Subsistência
por Francisco RussoO cinema nórdico costuma se valer de tramas muitas vezes áridas, sem o calor humano tão comum aos latinos. Desajustados, coprodução entre Islândia e Dinamarca dirigida por Dagur Kari, segue bem esta linha ao narrar o estilo de vida de Fúsi, um gigante (em tamanho) que, aos 43 anos, ainda não deu seu grito de independência.
Boa parte do longa-metragem se dedica a esmiuçar a personalidade de Fúsi, onde reina a apatia. Por mais que tenha condições de se manter financeiramente, graças ao emprego estável que possui, ainda assim prefere viver com a mãe. Não há propriamente um grau de dependência entre eles, é mais por comodismo mesmo. Fúsi simplesmente não vê motivo para mudar, ele gosta de sua vidinha pacata onde a emoção maior se restringe a brincar com maquetes de grandes batalhas do passado. Segue a rotina dia após dia, sem qualquer reclamação. A seu ver, a vida é boa - por mais que vez ou outra surjam inconvenientes vindos dos "colegas" de trabalho.
O cotidiano de subsistência do personagem principal é refletido também através da fotografia, sempre nublada e sem muitas cores, e pela própria ambientação, gelada e solitária. Não é à toa que um dos "melhores amigos" de Fúsi - se é que dá para chamar de amigo - seja um locutor de rádio, que sabe absolutamente tudo de sua vida graças à paralisia que o cerca. A dificuldade em manter contato, seja verbal ou mesmo físico, é uma característica marcante - e é a partir desta possível quebra que o filme enfim avança.
A vida de Fúsi começa a mudar quando, pressionado pelo namorado da mãe, aceita ir à aula de dança que ganhou de presente. É a primeira vez que o espectador pode vê-lo deixando sua zona de conforto, o que obviamente provoca consequências. É neste ponto que entra o dedo do diretor e roteirista, no sentido de fugir por completo dos tão conhecidos clichês envolvendo pessoas com dificuldades sociais. Só que, ao impôr de forma tão incisiva sua proposta narrativa, isto termina por engessar o longa-metragem.

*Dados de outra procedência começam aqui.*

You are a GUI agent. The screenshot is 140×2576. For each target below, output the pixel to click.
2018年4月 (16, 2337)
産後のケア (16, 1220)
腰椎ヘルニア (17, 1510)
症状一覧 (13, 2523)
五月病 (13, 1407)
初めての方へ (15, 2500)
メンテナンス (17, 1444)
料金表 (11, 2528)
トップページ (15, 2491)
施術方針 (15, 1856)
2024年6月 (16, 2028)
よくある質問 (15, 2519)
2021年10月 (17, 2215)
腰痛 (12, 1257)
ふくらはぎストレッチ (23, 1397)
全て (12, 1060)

Sem ter o menor interesse em ser condescendente com seu personagem principal, Dagur Kari apresenta uma sequência de fatos onde a apatia de Fúsi é testada de toda forma, seja pelo lado moral ou por sua própria conduta. Alguns raios de sol que surgem aqui e ali até insinuam uma possível mudança, visualmente falando, mas isto nada mais é do que um blefe. Se é na rigidez de formato que Desajustados se destaca, é também graças a ela que o filme torna-se monótono e, de certa forma, cansativo. Vale ainda destacar o onipresente tom melancólico da narrativa e a boa atuação do protagonista Gunnar Jónsson, sempre no limite entre a apatia e a bondade, segundo seu ponto de vista.